◆ What to do:
Please copy the records below, starting with the line containing "Screen dimensions: 1023x596" and going on through the line containing "coord(439,766)", and add 141 to every coordinate in the answers.

◆ Provided entries:
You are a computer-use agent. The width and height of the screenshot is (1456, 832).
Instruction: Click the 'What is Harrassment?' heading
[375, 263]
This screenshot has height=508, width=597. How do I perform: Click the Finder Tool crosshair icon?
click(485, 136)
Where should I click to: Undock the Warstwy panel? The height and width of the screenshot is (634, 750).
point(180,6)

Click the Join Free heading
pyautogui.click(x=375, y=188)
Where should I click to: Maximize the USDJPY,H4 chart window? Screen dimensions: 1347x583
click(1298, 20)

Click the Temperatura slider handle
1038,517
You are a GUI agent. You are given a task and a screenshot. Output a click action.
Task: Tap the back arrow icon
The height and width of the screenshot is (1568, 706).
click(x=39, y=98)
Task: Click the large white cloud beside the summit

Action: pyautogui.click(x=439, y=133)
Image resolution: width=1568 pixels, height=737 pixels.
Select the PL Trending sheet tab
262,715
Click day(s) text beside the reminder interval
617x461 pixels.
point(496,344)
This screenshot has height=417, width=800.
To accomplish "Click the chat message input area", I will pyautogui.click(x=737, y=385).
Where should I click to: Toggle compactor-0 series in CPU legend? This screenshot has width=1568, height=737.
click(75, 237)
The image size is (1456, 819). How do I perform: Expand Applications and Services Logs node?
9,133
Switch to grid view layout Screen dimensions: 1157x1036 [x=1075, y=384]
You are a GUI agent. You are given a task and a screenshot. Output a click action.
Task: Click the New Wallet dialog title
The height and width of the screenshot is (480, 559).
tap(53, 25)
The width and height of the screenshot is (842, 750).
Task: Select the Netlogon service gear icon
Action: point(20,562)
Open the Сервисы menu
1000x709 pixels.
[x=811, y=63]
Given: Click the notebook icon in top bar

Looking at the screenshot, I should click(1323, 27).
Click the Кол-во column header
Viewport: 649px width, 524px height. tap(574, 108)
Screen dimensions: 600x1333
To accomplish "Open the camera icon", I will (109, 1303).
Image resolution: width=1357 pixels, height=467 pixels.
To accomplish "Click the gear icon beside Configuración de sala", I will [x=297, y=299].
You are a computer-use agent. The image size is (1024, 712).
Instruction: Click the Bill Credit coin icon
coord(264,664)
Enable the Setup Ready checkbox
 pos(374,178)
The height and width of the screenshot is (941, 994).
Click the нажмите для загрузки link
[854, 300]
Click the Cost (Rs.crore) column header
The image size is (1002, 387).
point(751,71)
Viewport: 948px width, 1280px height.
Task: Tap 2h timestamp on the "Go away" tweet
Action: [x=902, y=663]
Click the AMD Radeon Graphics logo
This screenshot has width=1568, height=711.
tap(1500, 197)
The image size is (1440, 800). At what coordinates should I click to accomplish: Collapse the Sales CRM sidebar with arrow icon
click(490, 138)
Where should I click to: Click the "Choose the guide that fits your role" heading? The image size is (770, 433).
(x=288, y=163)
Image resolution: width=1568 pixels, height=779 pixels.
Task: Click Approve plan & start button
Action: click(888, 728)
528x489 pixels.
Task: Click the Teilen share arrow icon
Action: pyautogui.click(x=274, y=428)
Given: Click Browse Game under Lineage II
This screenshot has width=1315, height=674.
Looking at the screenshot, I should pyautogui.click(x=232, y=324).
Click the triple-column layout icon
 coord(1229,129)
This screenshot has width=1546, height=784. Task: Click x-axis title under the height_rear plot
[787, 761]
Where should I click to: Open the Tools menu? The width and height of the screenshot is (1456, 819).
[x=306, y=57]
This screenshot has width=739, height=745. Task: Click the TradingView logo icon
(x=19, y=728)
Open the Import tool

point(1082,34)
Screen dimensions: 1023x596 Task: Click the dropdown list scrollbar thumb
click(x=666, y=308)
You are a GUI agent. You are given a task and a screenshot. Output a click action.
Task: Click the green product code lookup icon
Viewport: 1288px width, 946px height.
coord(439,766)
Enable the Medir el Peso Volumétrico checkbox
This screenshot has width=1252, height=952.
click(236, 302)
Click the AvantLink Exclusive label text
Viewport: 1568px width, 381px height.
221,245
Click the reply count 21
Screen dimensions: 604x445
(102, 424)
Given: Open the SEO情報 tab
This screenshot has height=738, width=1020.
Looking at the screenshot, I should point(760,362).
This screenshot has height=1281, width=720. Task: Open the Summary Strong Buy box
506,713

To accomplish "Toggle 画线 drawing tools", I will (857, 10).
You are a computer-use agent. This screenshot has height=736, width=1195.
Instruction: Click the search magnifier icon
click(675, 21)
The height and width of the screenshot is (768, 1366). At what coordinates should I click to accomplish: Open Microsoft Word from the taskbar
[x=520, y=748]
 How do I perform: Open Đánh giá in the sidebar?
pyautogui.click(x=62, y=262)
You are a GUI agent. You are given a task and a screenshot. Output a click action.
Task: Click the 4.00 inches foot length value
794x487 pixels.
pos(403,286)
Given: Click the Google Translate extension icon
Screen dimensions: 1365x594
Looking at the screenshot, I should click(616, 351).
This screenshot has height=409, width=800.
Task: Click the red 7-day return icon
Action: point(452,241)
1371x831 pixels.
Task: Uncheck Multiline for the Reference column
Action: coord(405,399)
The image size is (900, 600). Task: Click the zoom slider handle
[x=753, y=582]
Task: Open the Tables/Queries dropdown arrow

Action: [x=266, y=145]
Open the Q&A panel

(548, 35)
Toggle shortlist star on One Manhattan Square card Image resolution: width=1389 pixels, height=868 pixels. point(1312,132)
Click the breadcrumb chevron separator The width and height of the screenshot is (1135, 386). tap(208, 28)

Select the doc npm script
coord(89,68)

◆ Full solution:
Screen dimensions: 1023x596 Task: Click the dropdown list scrollbar thumb
click(x=807, y=449)
You are a GUI agent. You are given a task and a screenshot. Output a click action.
Task: Click the green product code lookup icon
Viewport: 1288px width, 946px height.
coord(580,907)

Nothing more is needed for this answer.